>> Start

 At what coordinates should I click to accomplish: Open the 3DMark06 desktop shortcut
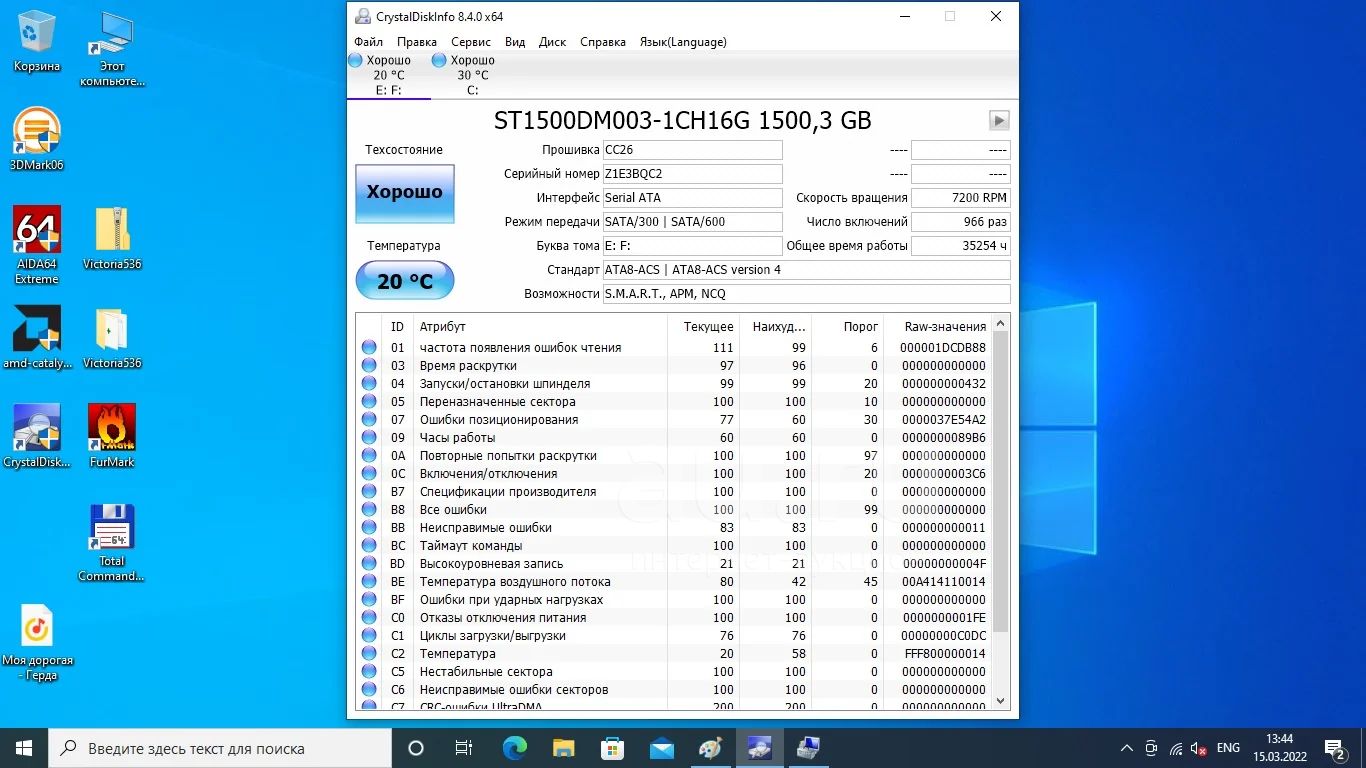coord(37,132)
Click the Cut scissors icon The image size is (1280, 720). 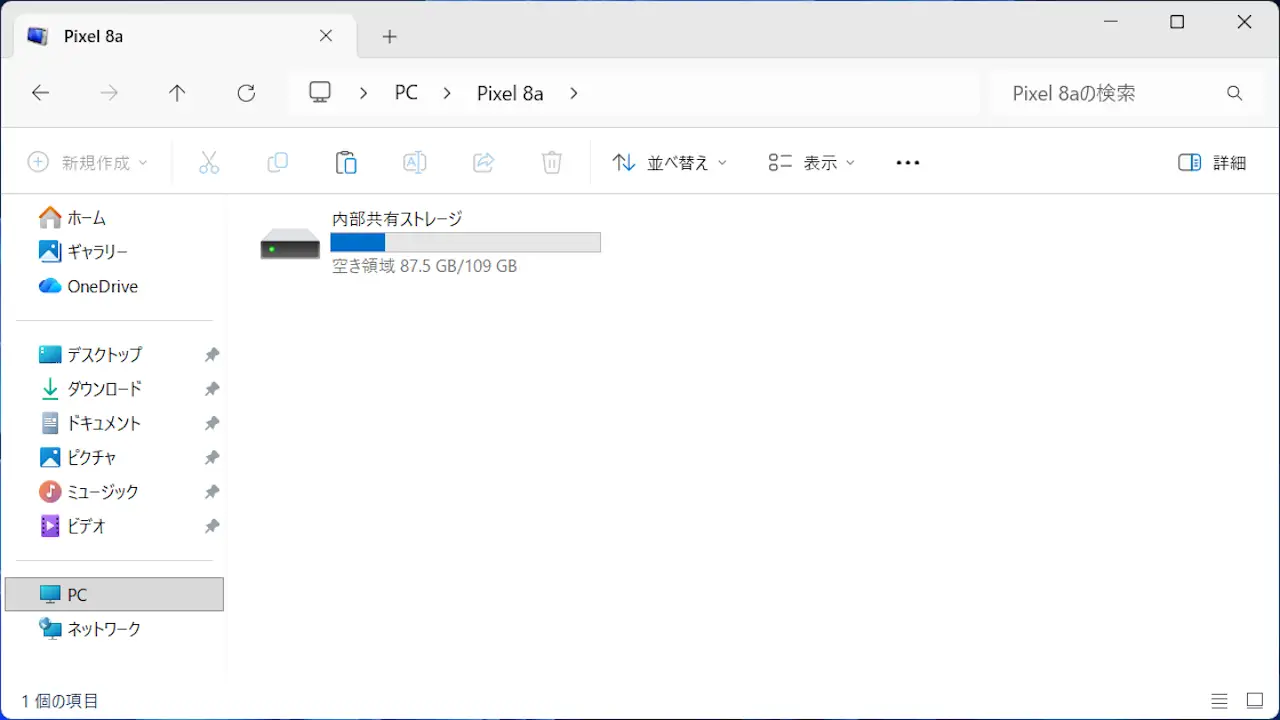pyautogui.click(x=209, y=163)
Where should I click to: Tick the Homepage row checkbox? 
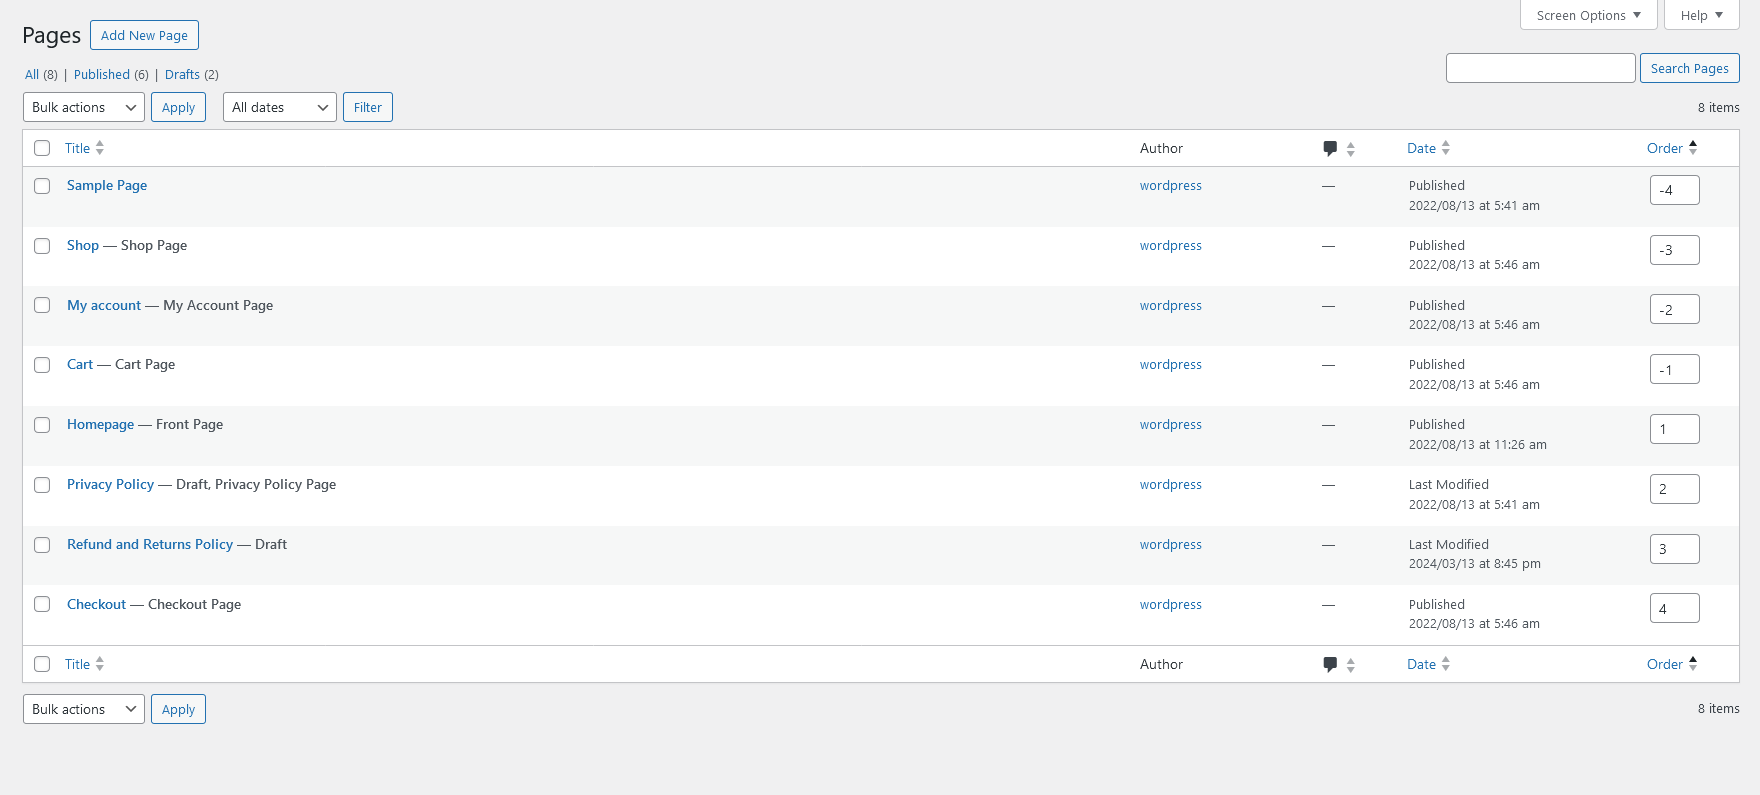coord(42,425)
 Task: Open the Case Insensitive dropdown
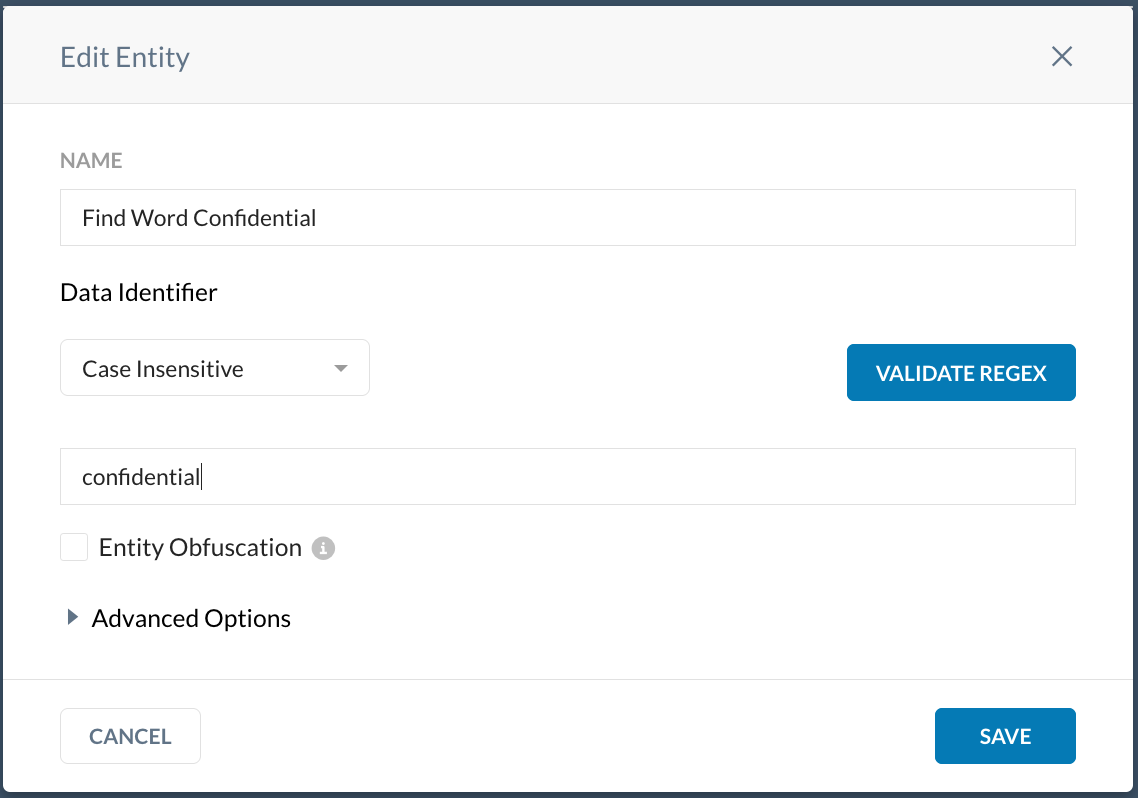[215, 368]
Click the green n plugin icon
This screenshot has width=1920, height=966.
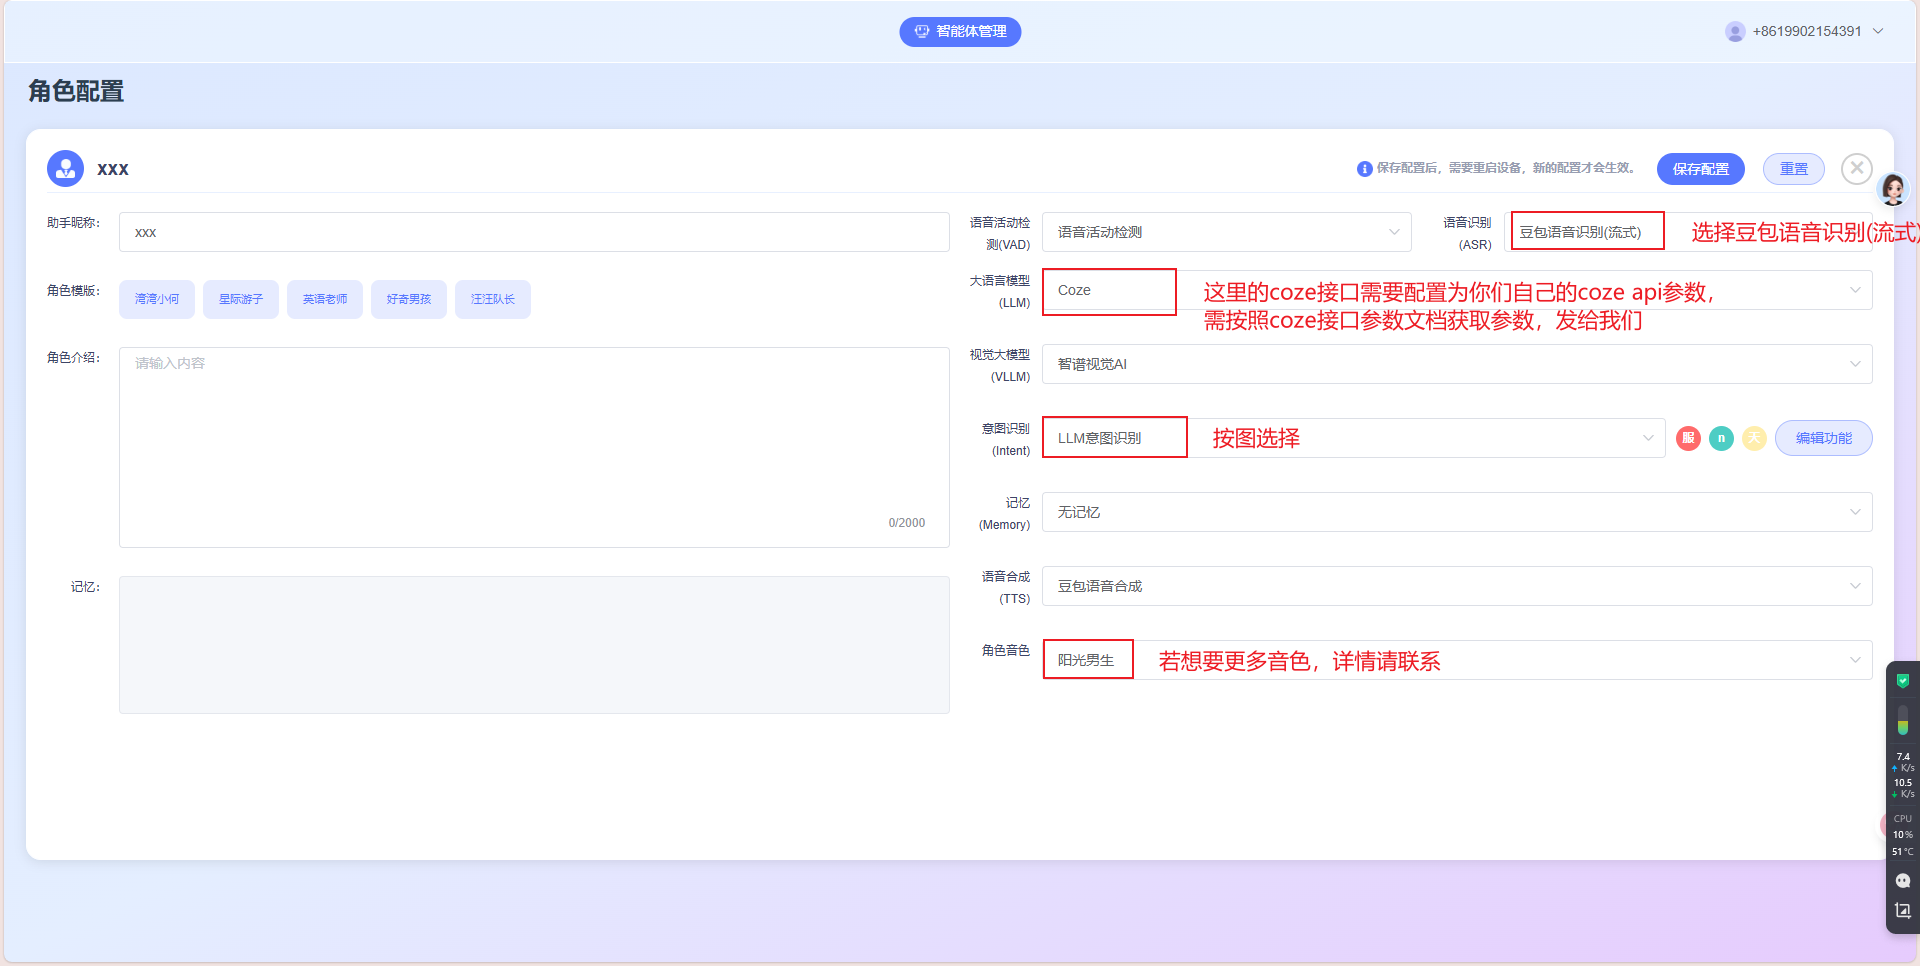point(1721,438)

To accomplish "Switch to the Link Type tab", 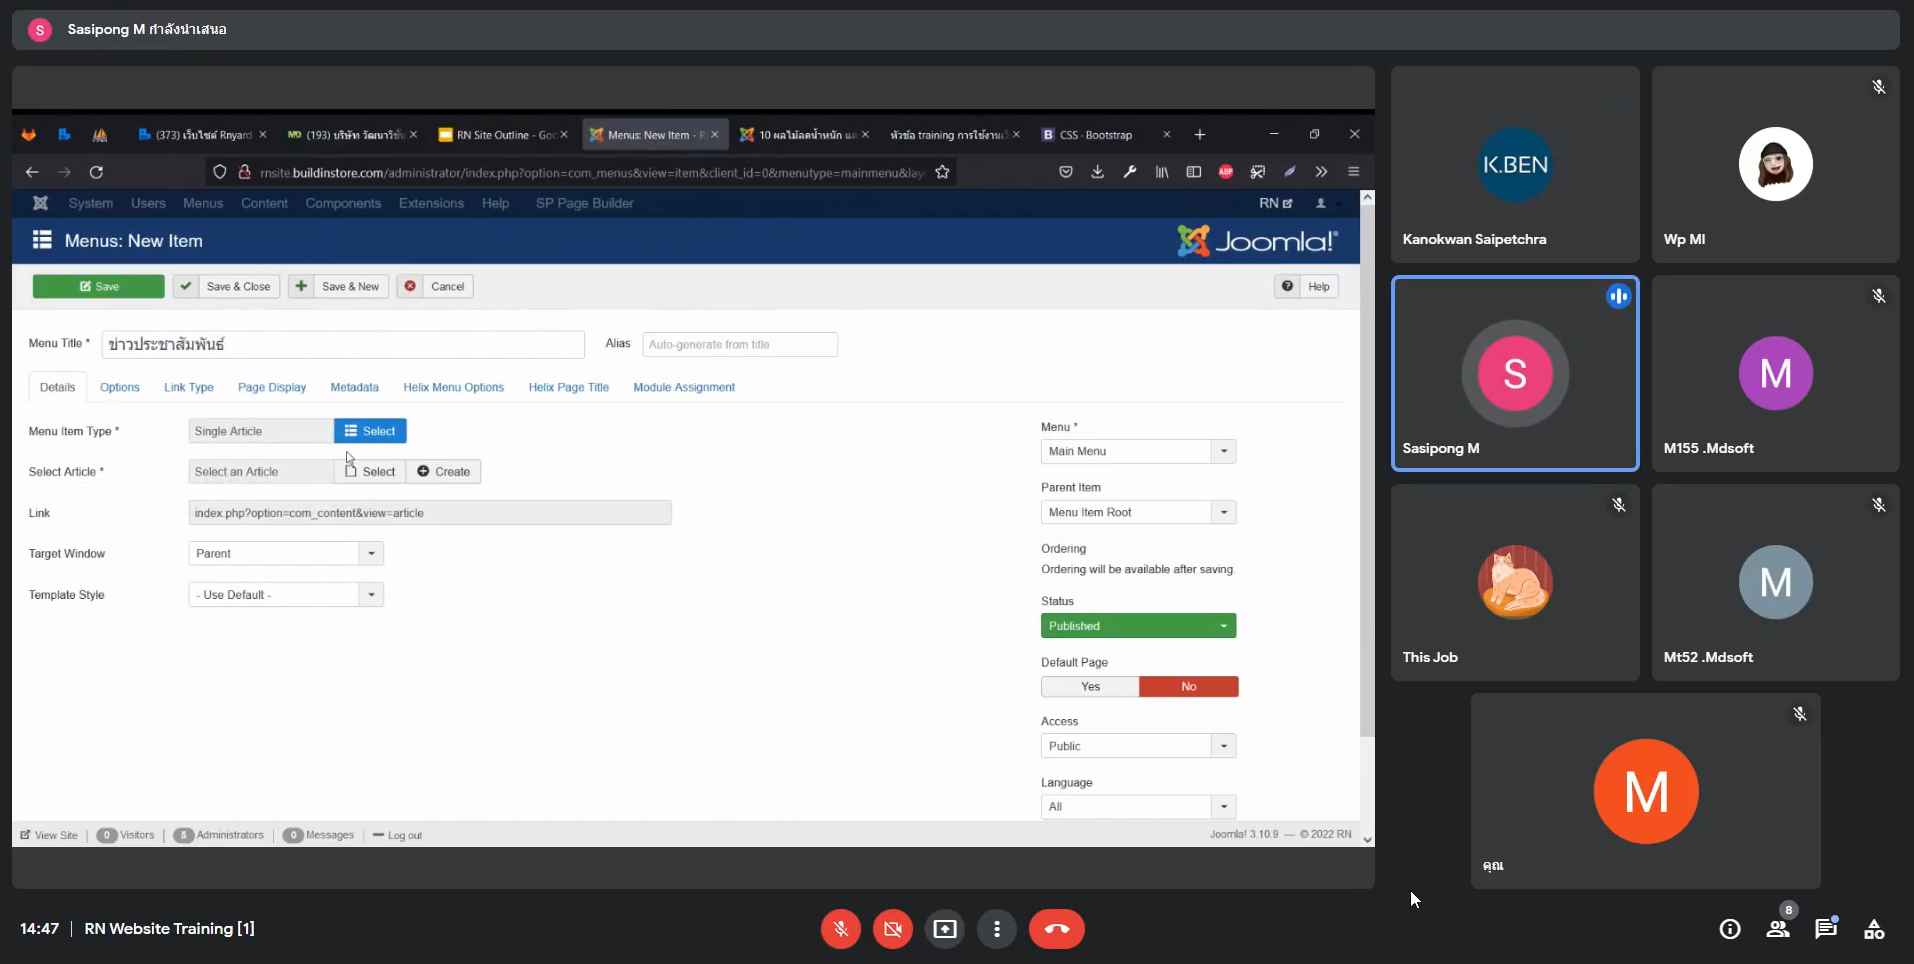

>> End

Reproduce every line in full, starting at the line containing "Where should I" and ending at the last line of the records, with each coordinate in the answers multiplied by 0.3 and rounded to a whole number, halves rounded up. Omit the pictures from your reproduction.

Where should I click to: Tick the Homepage row checkbox? 
coord(13,128)
 Task: Open the Case Insensitive dropdown
[65, 110]
Click the green n plugin icon
This screenshot has width=1920, height=966.
point(516,131)

To accomplish "Switch to the Link Type tab", 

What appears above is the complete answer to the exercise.